Duas pessoas são suspeitas de comandar este ataque: um homem de 26 anos e a namorada dele. O agressor seria o mesmo que matou uma policial em Montrouge, ao sul de Paris, na quinta-feira. Ele usava colete a prova de balas e disparou contra a agente e também contra um funcionário de limpeza. Segundo a agência de notícias AFP, o sequestrador conhece um dos irmãos terroristas.
O homem foi morto após trocar tiros com a polícia. Ainda não há informações sobre a mulher envolvida na ação.
Dois policiais ficaram feridos durante a operação. Os reféns foram libertados, mas, até as 14h50 (horário de Brasília), não havia informações sobre o estado de saúde das vítimas. Um dos reféns teria sido levado ao hospital.

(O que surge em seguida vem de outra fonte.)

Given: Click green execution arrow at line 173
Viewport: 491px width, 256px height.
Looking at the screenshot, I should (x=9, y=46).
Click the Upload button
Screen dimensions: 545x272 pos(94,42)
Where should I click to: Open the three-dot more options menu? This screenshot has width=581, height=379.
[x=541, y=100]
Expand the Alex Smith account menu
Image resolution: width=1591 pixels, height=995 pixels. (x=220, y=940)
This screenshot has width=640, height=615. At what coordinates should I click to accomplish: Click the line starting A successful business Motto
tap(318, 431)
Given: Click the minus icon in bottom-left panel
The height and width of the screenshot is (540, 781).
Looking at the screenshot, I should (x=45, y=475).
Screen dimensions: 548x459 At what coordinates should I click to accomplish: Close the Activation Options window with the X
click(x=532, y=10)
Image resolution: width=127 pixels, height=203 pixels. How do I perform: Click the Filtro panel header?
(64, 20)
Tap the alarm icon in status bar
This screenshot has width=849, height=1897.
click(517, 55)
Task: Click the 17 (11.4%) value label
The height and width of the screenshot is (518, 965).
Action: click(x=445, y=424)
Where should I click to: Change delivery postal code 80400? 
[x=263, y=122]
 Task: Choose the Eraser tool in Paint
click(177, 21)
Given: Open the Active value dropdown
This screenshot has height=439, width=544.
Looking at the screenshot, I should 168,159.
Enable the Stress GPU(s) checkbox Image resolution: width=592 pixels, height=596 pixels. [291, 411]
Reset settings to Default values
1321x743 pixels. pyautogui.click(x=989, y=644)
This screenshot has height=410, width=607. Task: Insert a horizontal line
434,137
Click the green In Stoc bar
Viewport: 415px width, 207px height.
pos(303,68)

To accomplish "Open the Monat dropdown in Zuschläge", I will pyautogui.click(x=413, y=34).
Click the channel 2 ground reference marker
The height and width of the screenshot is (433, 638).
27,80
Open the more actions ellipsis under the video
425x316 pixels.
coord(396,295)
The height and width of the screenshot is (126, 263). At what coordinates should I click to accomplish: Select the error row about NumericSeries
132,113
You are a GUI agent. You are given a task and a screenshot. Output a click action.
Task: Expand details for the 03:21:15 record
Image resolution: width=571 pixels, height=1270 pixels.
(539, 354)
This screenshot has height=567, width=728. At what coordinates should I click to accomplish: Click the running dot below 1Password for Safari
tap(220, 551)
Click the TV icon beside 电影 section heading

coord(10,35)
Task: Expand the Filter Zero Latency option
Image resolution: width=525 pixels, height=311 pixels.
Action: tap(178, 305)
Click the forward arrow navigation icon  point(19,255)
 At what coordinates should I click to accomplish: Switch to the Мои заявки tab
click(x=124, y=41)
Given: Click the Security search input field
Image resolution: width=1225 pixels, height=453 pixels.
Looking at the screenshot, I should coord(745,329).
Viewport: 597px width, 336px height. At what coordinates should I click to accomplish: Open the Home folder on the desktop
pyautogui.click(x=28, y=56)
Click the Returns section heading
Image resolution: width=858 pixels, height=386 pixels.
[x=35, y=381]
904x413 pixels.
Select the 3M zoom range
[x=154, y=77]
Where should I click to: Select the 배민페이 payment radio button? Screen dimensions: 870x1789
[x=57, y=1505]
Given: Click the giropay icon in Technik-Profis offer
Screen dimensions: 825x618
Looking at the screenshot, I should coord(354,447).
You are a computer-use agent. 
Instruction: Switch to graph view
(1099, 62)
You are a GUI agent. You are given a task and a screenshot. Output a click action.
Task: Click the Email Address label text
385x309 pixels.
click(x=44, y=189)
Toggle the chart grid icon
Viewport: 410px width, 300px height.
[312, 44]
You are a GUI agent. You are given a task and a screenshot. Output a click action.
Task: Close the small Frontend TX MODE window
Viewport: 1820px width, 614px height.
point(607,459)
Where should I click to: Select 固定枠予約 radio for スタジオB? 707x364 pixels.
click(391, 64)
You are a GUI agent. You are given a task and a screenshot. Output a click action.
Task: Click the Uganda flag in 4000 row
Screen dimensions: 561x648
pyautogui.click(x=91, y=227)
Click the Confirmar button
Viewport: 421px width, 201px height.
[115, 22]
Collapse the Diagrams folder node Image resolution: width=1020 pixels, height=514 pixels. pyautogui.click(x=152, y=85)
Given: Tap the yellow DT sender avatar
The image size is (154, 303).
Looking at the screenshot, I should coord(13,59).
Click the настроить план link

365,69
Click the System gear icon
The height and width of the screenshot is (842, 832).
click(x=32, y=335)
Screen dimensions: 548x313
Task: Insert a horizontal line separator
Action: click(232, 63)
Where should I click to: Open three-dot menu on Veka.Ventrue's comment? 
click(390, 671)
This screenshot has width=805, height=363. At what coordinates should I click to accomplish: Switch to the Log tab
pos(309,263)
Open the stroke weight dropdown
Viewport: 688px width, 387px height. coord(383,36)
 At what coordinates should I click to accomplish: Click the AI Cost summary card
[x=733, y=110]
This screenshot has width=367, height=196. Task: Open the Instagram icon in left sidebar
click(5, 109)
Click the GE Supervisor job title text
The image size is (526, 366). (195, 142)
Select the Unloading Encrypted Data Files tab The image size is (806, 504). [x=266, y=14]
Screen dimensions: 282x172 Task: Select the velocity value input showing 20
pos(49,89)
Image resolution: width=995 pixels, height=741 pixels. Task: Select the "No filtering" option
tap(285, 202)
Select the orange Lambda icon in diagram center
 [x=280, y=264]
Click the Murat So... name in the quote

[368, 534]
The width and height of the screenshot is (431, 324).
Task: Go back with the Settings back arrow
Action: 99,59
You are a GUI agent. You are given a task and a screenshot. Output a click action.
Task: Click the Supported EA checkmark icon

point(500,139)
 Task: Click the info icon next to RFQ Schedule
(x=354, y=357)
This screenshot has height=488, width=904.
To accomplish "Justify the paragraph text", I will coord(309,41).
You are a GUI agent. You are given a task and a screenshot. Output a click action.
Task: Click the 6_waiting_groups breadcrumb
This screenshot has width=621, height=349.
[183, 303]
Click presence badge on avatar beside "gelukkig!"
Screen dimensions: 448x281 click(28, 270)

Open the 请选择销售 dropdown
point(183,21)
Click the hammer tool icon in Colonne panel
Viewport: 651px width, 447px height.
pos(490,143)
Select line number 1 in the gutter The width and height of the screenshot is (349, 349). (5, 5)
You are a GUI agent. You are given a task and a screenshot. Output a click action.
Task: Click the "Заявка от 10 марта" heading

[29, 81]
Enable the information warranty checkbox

Na cidade de Dammartin-en-Goële - a 45 quilômetros ao norte de Paris - a polícia francesa cercou uma fábrica onde estavam os dois irmão terroristas que atacaram a revista na última quarta-feira. Eles mantinham uma pessoa refém no local.
Os terroristas trocaram tiros com os policiais na manhã de hoje, e teriam buscado refúgio na fábrica. No dia anterior, eles teriam telefonado para a polícia francesa e dito que preferiam "morrer como mártires".
Os dois jihadistas foram mortos ao deixar a gráfica atirando contra a polícia, de acordo com autoridades locais.